Ades: Let’s get back to our conversation with Ellie Page. I licensed fiduciary in the state of California and vice president of the southern region of PFAC, the professional Fiduciary Association of California.

Why would I need a fiduciary necessarily because you talk about planning in my 60’s and a lot of that paperwork and planning would be involved with an attorney. Why would I choose a fiduciary over a family attorney to handle some of this.

Page: No you don’t. you actually will go to an attorney. An estate attorney. And he will put together your living trust. Just to give a very simple example. Once your living trust is drawn you are the trustee of your trust and you can act on your behalf right now. But what happens when one day you are no longer capable of making sound decisions then you need a successor trustee and that’s when we come into play. We are being named on your paperwork as your successor trustee. Why wouldn’t somebody name their son or their niece as a successor trustee. Very often they do that and later on they regret it because believe me it’s always about the money. There’s always that family feud erupting all of a sudden and people are fighting amongst themselves about how to handle the money, how to handle dads healthcare. If the decision was to be made right there and then and be the right decision it is so much better to have an impartial professional to make those decisions for them. It’s just so much easier and also there’s another situation when people don’t really have close ones to put on their paperwork.

Ades: What are the biggest things you experience with an elder letting go of their, it sounds like you’re dealing with a lot of change, change for families, acceptance with an elder who may be moving into the final stages or an elder who may have resistance from leaving their home or making physical changes in their home if they’re in a two story home to a single story home. Tell me a little bit about how you can guide seniors to make living changes and acceptance and come of the emotional challenges they’re faced with as we get older.

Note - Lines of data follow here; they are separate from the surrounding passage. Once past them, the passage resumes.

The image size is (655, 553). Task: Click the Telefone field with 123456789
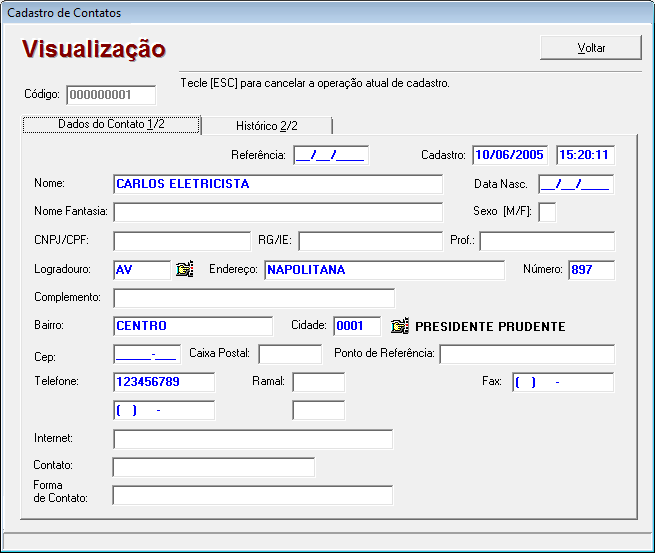(x=164, y=382)
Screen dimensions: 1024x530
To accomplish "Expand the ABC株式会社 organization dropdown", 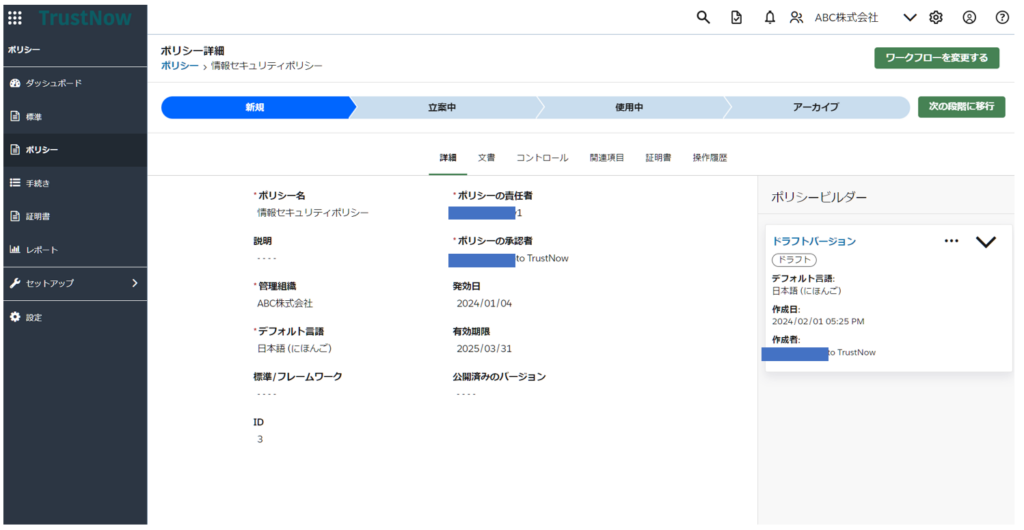I will coord(909,17).
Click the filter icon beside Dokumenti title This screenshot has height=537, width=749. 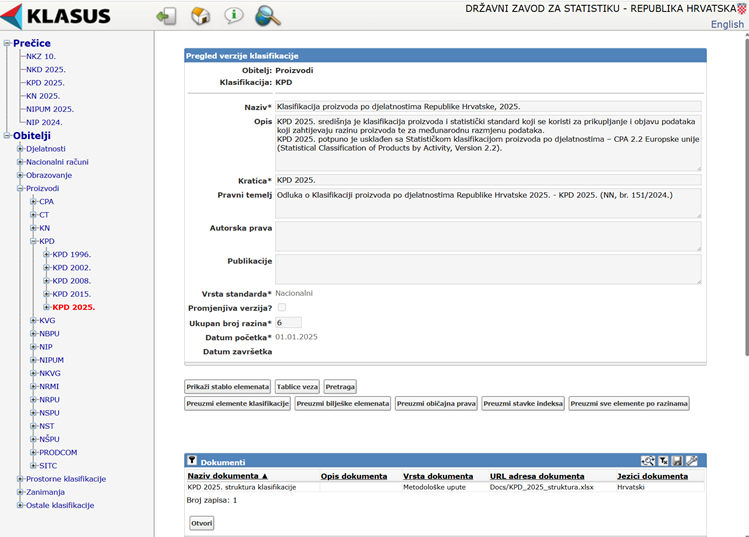point(193,462)
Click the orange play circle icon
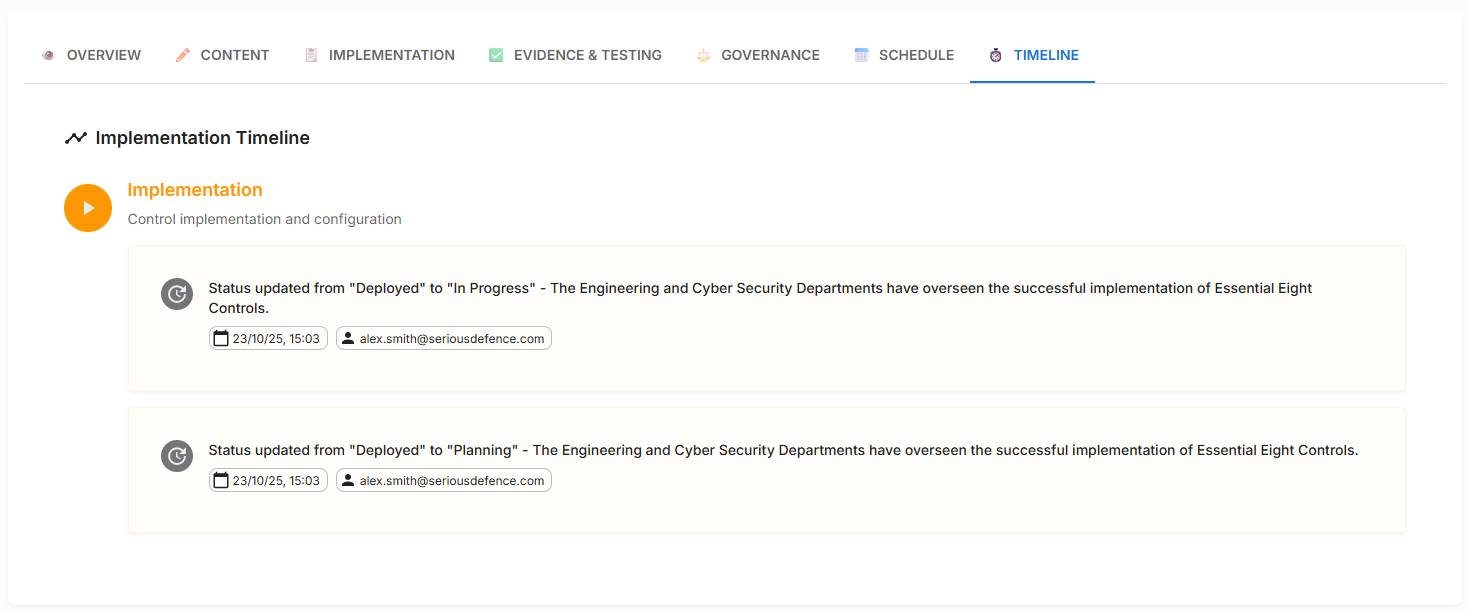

Page: We do that all the time. That’s exactly what we do. We help people transition from this stage to that stage of their lives. If there is family around we always try to partner with them. As I say I’m not here to run a dictator ship, I’m here to run a partnership. A partnership with my client, with the attorneys, with the family. And that’s the right way to do it. We try to go hand in hand and make those decisions together for the benefit of the client, always having the best interests of the client in mind. This is number one. Now if there an instance when there’s no family around like I just told you about then the decision is all mine and if the client is capable of helping me a little bit or if there is something in writing that can kind of guide me though, great. But I’ve had situations where the client wouldn’t respond at all to the circumstances, there’s nothing in writing, and o have to do a little bit of guesswork, a little bit of investigators work like call neighbors and friends and ask them what do you think it is that Mrs. so and so wanted to do if this and this happened to her. It’s very challenging, it’s very interesting, but it takes a lot out of you.